▶ [Pixel coordinate grounding data]:
● ● ● ● ● ● ●
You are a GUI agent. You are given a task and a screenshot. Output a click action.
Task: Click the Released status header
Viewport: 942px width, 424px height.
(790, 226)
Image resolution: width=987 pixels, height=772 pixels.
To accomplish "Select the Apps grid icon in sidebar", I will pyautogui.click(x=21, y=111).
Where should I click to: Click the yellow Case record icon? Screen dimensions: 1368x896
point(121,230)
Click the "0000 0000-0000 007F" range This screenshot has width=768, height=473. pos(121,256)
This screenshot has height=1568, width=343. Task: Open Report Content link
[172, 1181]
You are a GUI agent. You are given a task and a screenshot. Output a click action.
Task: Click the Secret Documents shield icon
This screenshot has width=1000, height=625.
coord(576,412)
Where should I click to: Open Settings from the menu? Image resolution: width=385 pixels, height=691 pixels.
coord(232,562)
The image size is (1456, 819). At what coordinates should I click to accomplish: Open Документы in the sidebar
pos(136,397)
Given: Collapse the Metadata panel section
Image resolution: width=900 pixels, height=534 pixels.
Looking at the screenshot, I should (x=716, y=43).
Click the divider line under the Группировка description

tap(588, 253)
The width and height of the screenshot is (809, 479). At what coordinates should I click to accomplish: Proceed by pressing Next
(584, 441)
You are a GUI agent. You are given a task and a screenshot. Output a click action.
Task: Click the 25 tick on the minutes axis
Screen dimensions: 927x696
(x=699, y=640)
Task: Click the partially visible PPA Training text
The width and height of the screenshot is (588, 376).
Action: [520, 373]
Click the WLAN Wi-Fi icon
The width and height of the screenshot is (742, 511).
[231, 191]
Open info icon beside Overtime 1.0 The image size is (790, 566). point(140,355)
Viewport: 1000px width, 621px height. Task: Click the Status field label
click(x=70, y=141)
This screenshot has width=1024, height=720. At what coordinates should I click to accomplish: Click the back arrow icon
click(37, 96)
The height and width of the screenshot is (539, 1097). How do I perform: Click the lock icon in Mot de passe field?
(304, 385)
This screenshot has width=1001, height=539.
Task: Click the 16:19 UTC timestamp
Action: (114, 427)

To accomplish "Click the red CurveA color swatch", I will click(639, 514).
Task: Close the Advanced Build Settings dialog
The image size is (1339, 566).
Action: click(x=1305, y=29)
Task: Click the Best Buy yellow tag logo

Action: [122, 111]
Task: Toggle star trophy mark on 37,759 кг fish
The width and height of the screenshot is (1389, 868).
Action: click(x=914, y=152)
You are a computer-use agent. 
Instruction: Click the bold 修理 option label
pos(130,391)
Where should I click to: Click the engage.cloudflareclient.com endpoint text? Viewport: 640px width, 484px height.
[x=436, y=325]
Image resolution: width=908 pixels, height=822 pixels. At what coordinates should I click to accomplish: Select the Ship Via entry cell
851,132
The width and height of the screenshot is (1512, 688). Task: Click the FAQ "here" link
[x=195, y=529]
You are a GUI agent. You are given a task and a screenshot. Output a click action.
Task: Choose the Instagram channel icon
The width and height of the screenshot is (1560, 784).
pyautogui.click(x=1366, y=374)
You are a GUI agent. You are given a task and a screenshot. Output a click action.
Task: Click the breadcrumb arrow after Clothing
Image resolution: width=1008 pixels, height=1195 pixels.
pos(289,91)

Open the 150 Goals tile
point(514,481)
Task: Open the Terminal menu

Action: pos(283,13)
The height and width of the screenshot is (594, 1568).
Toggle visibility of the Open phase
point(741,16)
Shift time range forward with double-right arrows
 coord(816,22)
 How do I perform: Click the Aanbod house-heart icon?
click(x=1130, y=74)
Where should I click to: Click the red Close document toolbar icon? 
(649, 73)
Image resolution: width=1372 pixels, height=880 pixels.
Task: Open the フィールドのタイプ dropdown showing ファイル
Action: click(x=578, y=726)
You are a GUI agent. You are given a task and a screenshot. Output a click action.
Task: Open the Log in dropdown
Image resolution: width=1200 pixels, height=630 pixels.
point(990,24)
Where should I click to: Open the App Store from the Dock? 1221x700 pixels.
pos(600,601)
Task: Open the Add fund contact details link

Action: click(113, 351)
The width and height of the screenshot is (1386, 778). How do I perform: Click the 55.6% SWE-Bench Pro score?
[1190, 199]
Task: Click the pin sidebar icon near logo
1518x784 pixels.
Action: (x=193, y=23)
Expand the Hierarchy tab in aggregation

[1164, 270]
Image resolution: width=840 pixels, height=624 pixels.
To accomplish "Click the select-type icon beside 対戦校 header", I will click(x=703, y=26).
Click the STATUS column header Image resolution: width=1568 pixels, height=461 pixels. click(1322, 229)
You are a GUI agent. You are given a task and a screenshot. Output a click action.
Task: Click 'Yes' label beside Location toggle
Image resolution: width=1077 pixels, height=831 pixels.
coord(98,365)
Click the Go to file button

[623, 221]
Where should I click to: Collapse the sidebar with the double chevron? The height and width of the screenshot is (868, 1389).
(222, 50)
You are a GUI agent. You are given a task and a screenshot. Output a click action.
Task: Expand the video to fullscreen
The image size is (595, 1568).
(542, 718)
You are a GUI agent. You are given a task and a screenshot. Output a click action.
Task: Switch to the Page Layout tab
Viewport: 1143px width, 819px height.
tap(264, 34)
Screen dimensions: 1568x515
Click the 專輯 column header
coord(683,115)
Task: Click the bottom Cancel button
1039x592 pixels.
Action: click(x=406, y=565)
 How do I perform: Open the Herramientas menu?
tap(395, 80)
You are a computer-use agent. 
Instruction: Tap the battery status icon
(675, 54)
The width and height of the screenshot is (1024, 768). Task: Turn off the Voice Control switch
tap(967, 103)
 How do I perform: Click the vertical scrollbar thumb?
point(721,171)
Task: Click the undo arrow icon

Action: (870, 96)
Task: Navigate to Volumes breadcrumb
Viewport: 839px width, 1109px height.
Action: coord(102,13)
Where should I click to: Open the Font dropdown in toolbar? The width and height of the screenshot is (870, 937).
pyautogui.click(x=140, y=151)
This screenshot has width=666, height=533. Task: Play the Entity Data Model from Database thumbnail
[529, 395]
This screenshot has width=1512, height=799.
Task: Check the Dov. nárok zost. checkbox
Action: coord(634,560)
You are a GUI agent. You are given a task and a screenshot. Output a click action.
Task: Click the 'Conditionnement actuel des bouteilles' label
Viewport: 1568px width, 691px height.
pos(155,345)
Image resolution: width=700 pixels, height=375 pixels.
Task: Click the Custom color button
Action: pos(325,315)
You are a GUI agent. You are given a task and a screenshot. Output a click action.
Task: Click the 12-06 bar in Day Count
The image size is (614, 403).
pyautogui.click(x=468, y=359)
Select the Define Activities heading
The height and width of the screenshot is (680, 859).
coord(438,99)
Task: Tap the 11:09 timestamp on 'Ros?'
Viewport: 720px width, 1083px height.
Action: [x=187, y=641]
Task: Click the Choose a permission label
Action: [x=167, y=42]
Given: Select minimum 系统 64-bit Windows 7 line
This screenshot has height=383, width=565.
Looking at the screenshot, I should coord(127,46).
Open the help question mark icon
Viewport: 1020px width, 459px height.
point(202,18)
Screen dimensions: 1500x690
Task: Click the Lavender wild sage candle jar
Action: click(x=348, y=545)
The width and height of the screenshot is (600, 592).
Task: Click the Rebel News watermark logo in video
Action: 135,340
● ● ● ● ● ● ●
▶ [What to do]: Go through the entries and return each line where the word "beside" occurs.

▶ [Solution to the problem]:
Open info icon beside Overtime 1.0 The image size is (790, 566). point(140,355)
To accomplish "Click the select-type icon beside 対戦校 header", I will click(x=703, y=26).
Task: Click 'Yes' label beside Location toggle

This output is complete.